Gabe smith, Campus Carrier staff writer
Last Tuesday, Berry College Police Department (BCPD) Chief Jonathan Baggett spoke to a room of about 50 students at the weekly SGA meeting. His appearance was requested following a wide-ranging discussion of road traffic on campus, a dialogue focused especially on the issues of speeding and bicycle safety. During his speech, Baggett emphasized the importance in making sure that everyone on Berry’s roads understand how they should act in relation to each other. He noted that, although BCPD lacks a radar permit on Berry’s main campus, radar is only secondary evidence coupled with the testimony of an officer, and speeding violations can often be handled under the broader charge of reckless driving.
Baggett further emphasized that bicycles are classified as vehicles under state law and are obligated to follow the same rules of the road as ordinary motor vehicles. This means they must drive on the right side of the road with the flow of traffic (not on the sidewalk) and obey all traffic control devices.
Baggett later said that campus police believe speeding is under control on Berry’s campus. While some drivers will inevitably speed, he said, there are few speeding-related accidents or police dispatches with respect to speeding on campus. The most common location where speeding enforcement does occur is on Lavender Mountain Road, known as “Stretch Road,” leading to the WinShape Center and Berry’s mountain campus. This also happens to be the only location where BCPD has a radar permit, allowing officers to use detection devices to verify drivers’ speeds. In response to some students who asked if a radar permit can be obtained for use on Main Campus, Baggett said that the process for obtaining a permit is arduous: it requires approval from the City of Rome and the Georgia Department of Public Safety (DPS), and requires a physical survey from the Georgia Department of Transportation (DOT).
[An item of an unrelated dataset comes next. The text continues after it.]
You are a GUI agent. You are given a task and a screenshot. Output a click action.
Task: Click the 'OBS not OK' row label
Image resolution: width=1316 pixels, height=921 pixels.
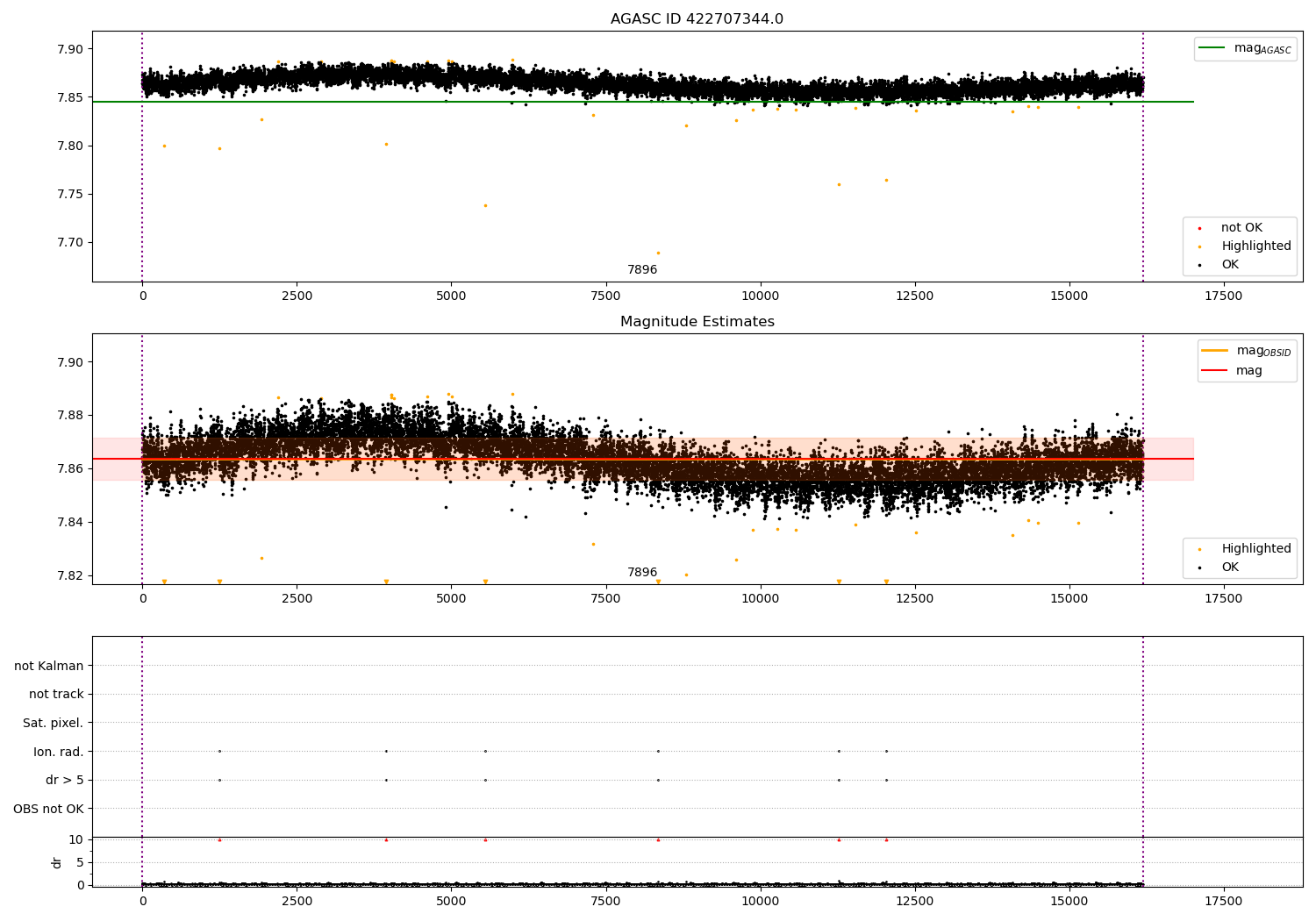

A number of factors influence whether a permit is approved, including traffic volume and speed limit. The permit currently in use on Lavender Mountain Road was issued in the 1990s; at that time, Baggett said, Main Campus was also examined for the permit, but the DOT found that only the Stretch Road was eligible.
As for students concerned with whether or not Berry is doing enough on speeding at Berry, Baggett said he is not sure. At the SGA meeting, some suggested constructing new speed tables, the elevated walkways currently in front of the Krannert Center; others asked about new radar-based speed limit signs. According to Baggett, these questions are outside the scope of their department. Gary Will, assistant vice president for campus safety and land management, provided a statement regarding possible new construction.
“There are always ongoing efforts made to enhance the safety to our Berry community members,” Will’s statement said. “The speed of vehicles traveling on our campus streets is one of those issues and in some instances enforcement actions or monitoring by the campus police department is a viable option.”
He also emphasized the importance of education in ensuring that members of the Berry community can travel around the campus safely.